Problem to solve —
Once you find a line containing the word "computer" in the entries below, copy it.
(Entries shown)
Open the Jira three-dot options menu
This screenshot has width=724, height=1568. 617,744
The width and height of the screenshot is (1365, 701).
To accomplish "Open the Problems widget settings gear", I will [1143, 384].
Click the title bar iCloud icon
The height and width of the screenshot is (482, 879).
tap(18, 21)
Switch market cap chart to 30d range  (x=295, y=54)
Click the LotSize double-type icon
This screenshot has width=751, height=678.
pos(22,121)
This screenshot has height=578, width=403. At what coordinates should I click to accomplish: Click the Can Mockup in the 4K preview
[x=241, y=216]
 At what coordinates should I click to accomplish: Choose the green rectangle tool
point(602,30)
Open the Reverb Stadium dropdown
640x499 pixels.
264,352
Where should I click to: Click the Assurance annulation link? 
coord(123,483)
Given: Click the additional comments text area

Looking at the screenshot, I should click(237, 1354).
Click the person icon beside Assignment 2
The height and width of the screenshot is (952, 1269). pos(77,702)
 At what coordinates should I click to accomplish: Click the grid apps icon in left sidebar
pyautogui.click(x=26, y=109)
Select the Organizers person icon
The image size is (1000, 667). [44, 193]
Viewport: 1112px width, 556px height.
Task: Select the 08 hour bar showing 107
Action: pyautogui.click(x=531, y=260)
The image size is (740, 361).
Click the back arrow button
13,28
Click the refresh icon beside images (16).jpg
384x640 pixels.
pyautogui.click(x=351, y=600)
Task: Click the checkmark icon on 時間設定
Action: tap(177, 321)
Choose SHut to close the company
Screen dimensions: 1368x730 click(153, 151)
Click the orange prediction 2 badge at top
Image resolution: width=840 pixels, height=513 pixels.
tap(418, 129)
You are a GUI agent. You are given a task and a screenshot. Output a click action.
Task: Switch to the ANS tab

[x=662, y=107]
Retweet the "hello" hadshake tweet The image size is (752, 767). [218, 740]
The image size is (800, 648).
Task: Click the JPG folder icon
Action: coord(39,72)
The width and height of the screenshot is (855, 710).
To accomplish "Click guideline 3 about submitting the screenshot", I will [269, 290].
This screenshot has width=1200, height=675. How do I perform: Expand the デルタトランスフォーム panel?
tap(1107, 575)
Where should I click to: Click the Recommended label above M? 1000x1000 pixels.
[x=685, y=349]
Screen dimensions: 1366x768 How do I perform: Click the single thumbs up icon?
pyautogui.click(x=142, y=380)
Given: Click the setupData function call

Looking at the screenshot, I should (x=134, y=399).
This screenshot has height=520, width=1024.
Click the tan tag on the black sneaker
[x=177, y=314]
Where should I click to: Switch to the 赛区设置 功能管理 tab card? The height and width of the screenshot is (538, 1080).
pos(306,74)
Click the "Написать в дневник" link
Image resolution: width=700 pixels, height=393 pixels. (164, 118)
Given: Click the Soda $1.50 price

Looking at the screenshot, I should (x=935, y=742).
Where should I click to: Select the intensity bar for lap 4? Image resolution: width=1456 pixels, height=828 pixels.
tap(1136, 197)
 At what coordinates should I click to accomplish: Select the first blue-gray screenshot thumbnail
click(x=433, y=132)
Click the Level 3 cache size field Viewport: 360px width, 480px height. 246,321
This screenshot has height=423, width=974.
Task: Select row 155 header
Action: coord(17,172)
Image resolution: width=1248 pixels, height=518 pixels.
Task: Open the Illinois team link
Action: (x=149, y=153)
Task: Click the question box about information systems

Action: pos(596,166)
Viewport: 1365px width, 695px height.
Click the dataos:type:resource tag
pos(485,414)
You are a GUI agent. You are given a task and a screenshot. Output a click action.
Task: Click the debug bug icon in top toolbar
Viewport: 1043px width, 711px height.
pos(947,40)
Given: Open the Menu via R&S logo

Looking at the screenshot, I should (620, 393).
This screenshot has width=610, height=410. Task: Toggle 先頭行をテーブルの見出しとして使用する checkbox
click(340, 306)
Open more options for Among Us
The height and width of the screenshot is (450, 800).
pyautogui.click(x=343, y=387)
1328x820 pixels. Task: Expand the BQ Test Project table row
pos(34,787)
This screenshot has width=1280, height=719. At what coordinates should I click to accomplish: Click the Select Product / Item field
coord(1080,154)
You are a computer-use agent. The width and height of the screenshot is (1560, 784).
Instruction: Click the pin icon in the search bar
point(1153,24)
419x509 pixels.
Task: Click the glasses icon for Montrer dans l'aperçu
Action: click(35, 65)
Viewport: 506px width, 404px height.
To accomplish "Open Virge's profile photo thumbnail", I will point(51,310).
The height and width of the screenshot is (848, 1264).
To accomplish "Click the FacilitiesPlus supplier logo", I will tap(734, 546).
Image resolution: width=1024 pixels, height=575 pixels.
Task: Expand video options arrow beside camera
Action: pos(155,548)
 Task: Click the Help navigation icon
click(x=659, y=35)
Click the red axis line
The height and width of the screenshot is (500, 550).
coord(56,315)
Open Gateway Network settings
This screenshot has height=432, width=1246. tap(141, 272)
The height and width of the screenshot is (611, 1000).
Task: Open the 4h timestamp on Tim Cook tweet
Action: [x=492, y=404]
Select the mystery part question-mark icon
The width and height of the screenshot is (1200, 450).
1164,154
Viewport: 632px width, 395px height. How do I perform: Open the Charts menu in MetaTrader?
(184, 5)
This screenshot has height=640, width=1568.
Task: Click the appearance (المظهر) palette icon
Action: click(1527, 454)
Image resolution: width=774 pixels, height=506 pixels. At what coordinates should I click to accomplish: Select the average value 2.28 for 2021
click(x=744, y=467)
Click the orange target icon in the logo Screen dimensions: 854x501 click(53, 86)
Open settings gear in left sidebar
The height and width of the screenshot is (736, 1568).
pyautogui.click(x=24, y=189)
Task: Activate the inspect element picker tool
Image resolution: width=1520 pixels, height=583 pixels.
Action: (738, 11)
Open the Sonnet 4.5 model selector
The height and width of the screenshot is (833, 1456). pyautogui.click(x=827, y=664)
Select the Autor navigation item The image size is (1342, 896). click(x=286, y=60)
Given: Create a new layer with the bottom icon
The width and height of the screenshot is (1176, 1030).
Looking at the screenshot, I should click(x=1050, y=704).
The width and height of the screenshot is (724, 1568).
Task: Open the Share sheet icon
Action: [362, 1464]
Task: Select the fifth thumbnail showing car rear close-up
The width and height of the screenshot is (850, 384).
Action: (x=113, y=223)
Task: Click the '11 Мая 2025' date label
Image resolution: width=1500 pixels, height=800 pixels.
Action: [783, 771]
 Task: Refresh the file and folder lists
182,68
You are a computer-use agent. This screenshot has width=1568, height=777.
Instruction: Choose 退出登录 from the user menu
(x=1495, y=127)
(End Entries shown)
Task response —
You are a computer-use agent. The width and height of the screenshot is (1560, 784).
You are a computer-use agent. This screenshot has width=1568, height=777.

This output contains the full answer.